Any type can be used as prefix as long as it implements the [](ix) method, this is therefor a generic "listish" syntax. [RFC] Set unfortunately doesn't have it's own literal for now (compare tuple above).

Map - Hash Map

string-keyed–hash = {"foo": 47, "bar": "bar value", "qwo": ["a", "list", "here"]}
tag-keyed-hash = {
    #foo: 47    -- commas not necessary when newlined
    #bar: "bar value"
    #qwo": [
        "a", "list"
        "here"
    ]
}

string-keyed-hash-js-style = {
  var_name: "a value"
}

some-var = #a-key
other-var = "another key"

variable-keys = {
  some_var => "some value"
  other_var => "other value"
}

-- type of above would be {Str|Tag => Str}

[RFC] Note, I will change the syntax for: [ed: this is changed now / 2016-03-25] {key_here: value_here} - it currently parses it the same as key => val notation. I will change this to follow Javascript JSON variation: key_here considered a literal string. This might facilitate network coding working with JSON's a lot, since you've then essentially got JSON-syntax in Onyx (but strongly typed!).

I've probably forgot something, just tell me.

stugol commented 8 years ago

You mention "camelCase" and "humpNotation". Are they different?

I'm in favour of nil-handling sugar; but I'm not sure how well it'll interact with the ? method suffix. Maybe require ?? if the method ends with ?. fn?.fn is preferable to fn?fn, in my opinion.

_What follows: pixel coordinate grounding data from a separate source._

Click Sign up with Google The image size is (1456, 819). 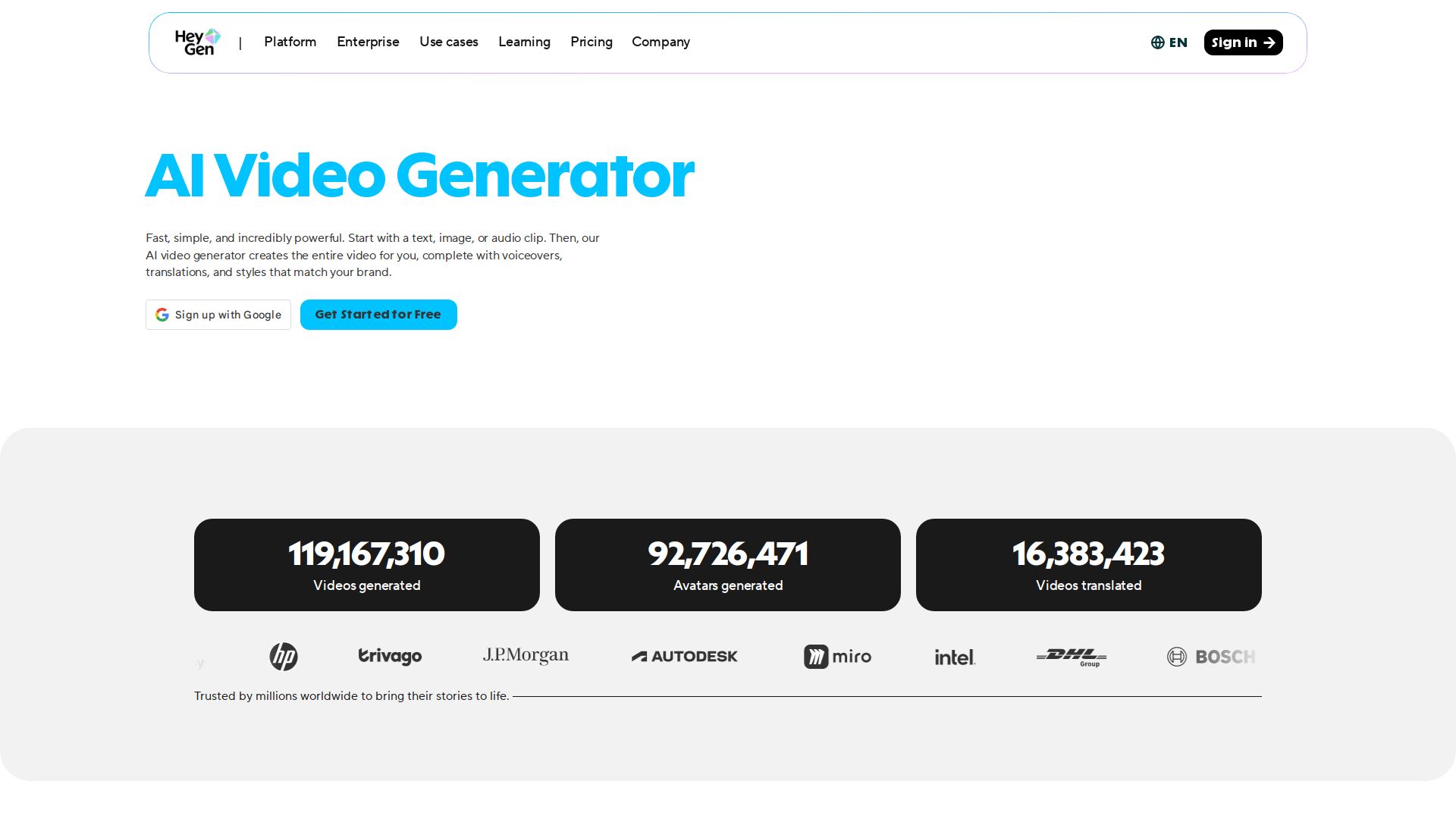[x=218, y=315]
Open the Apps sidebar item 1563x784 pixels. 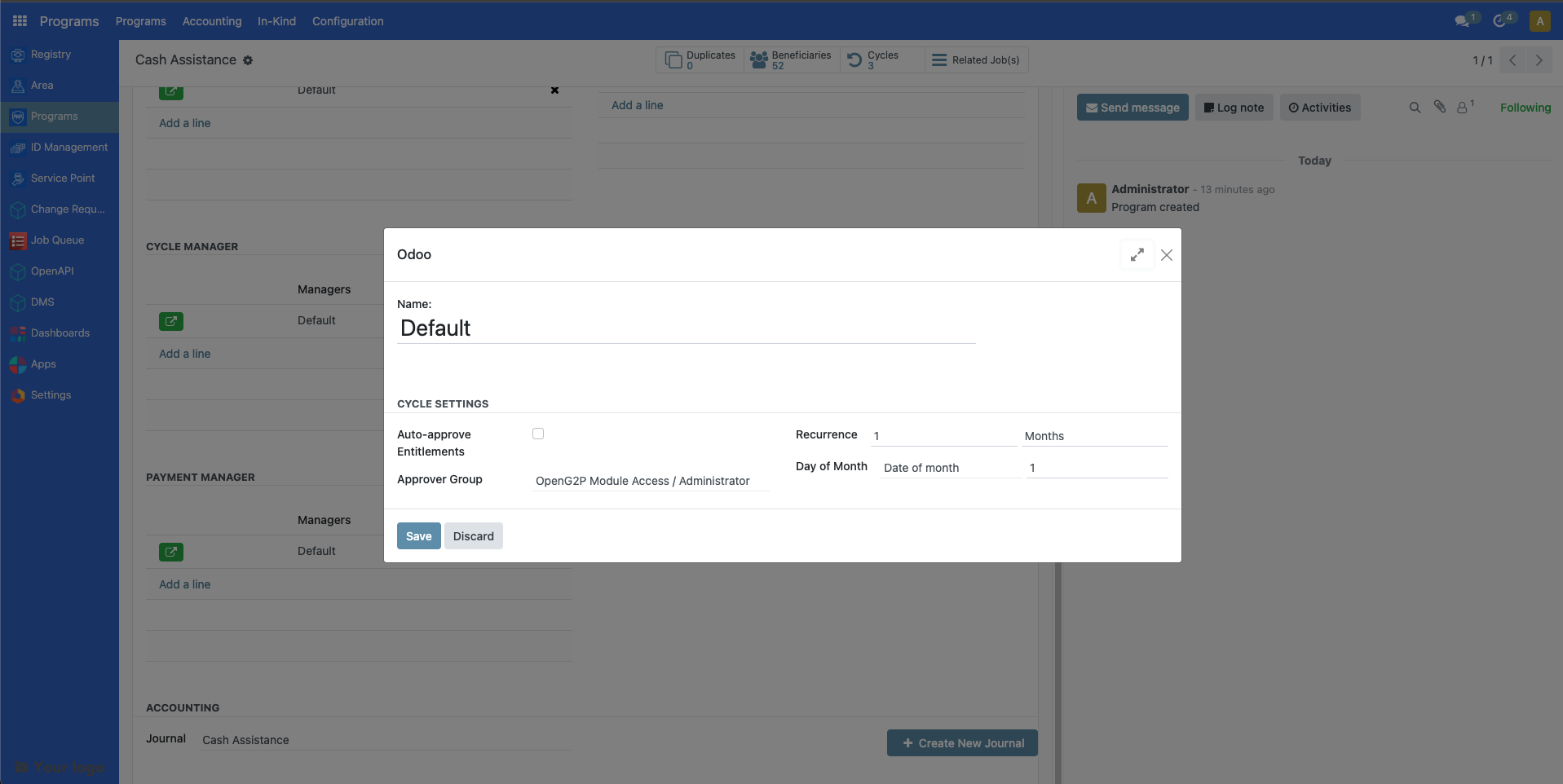pyautogui.click(x=42, y=363)
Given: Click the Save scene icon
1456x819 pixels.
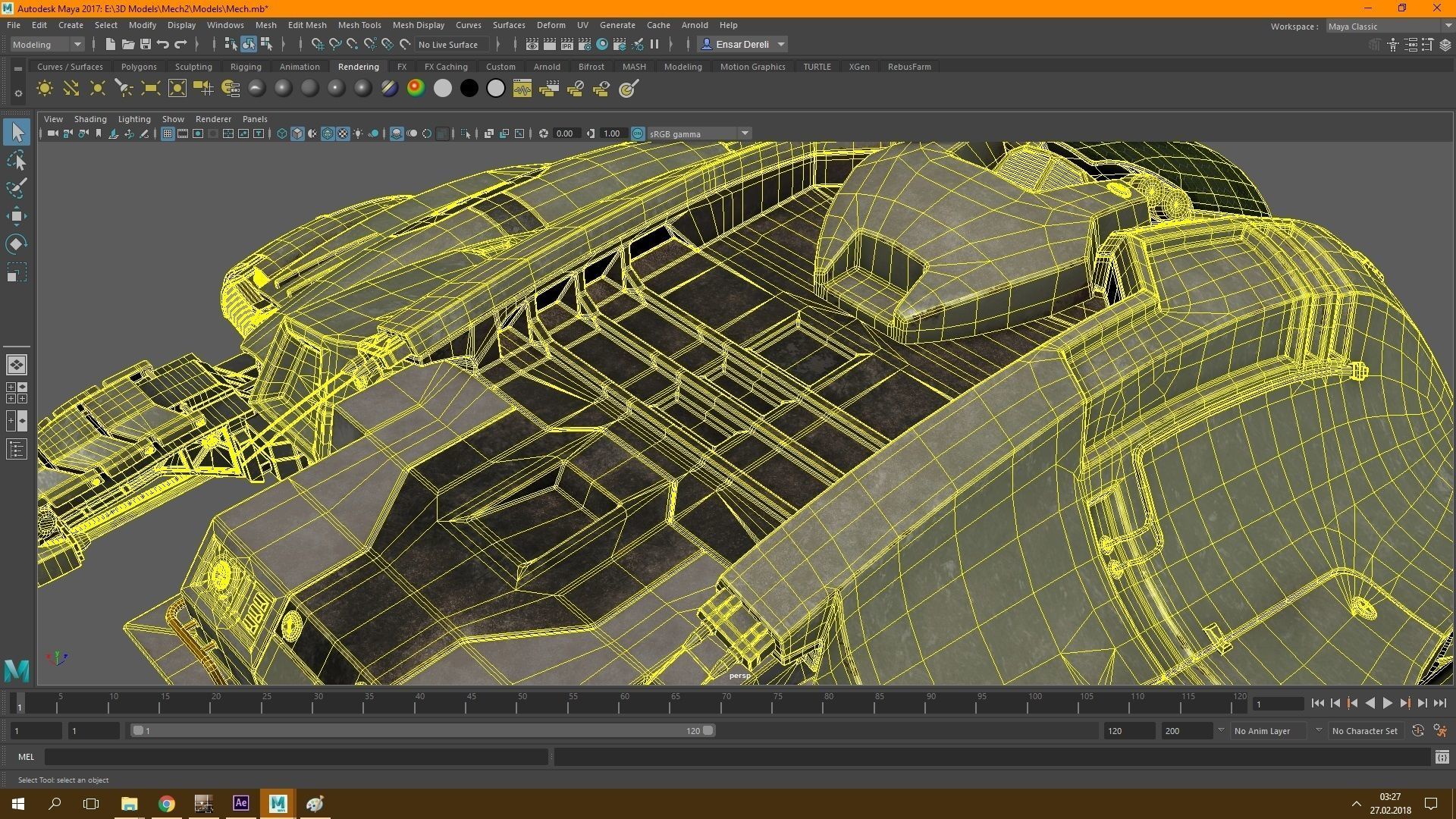Looking at the screenshot, I should (x=146, y=45).
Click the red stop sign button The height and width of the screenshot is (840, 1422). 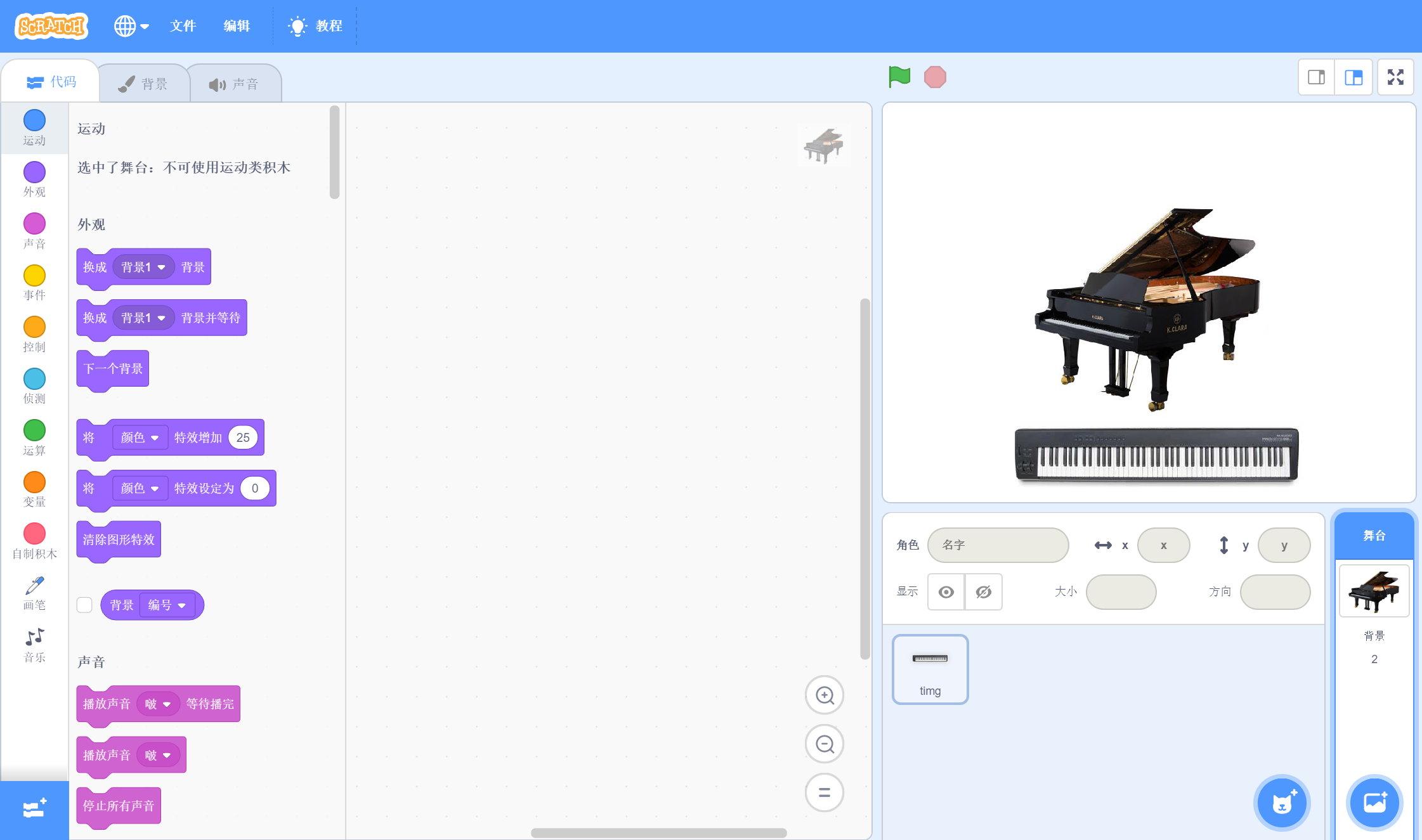[935, 77]
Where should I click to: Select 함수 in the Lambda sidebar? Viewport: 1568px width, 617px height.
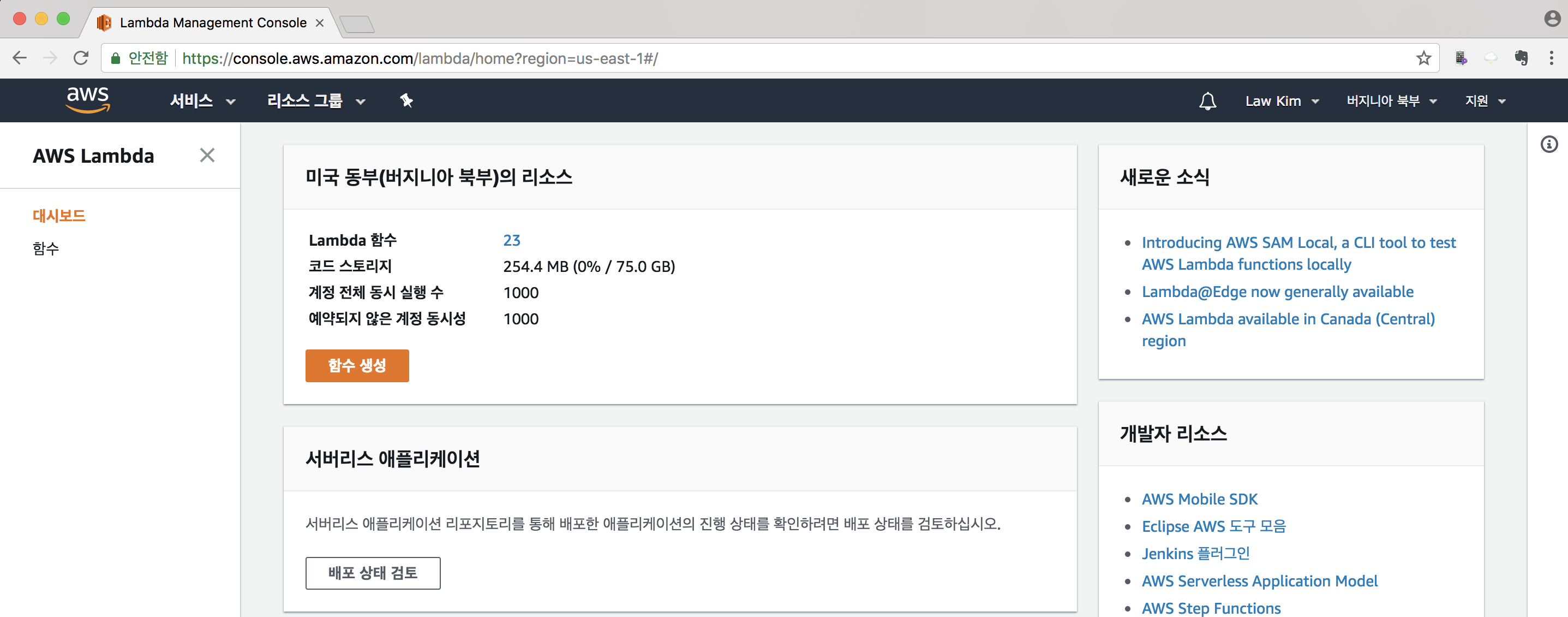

I'm in favour of dashed identifiers, and optional commas in arrays. I suggest both regex syntaxes.

Implicit string literals in hashes is an interesting idea.

ozra commented 8 years ago

@stugol

  1. Ah, no, I'm used to calling it humpNotation, but saw that camelCase is more common, so I've tried sticking to that term instead, but - slip of habit.
  2. Regarding nil-handlind sugar, it's good to discuss in #21 :-)
  3. Both regexp-notations might be worth considering, don't know what value it would add, but it would be easy to implement.
stugol commented 8 years ago

I notice %s{ ... } is non-interpolating. Is %{ ... } interpolating?

ozra commented 8 years ago

Yes that's right: %(...) etc., is for using other delimiters for the string, as in Crystal. %s(...) etc., is flagged "straight string" - no interpolation.

stugol commented 8 years ago

Good. Asterite refused to implement non-interpolated strings. Sigh.

ozra commented 8 years ago

As of today: Char-syntax changed from %"X" to _"X".

Sod-Almighty commented 8 years ago

...why?

ozra commented 7 years ago

Looking through code, it simply looked veeery noisy with the percentages. I must admit, it wasn't very thought through.

I think, I'll follow the motto used up till now of expanding choices first, and then reducing options to what becomes preferred, only after some time of side by side usage. So I'll re-introduce the old syntax again, for evaluation, and to continue the de facto devlopment methodology of Onyx.

ozra commented 7 years ago

As of now: Char-syntax %"X" re-introduced. Both are now available in order to evaluate and compare.

ozra commented 7 years ago

Hmm, I still want to allow 0 - n prime symbols at the end of identifiers (have wanted that since the beginning, but put it of again and again because of fear of confusion, but I think it's very moot!): Hmm, better put this in it's own issue first.

ozra commented 7 years ago

For previous comment: #95. Link here in regard to Lexical and Literal aspects of lang.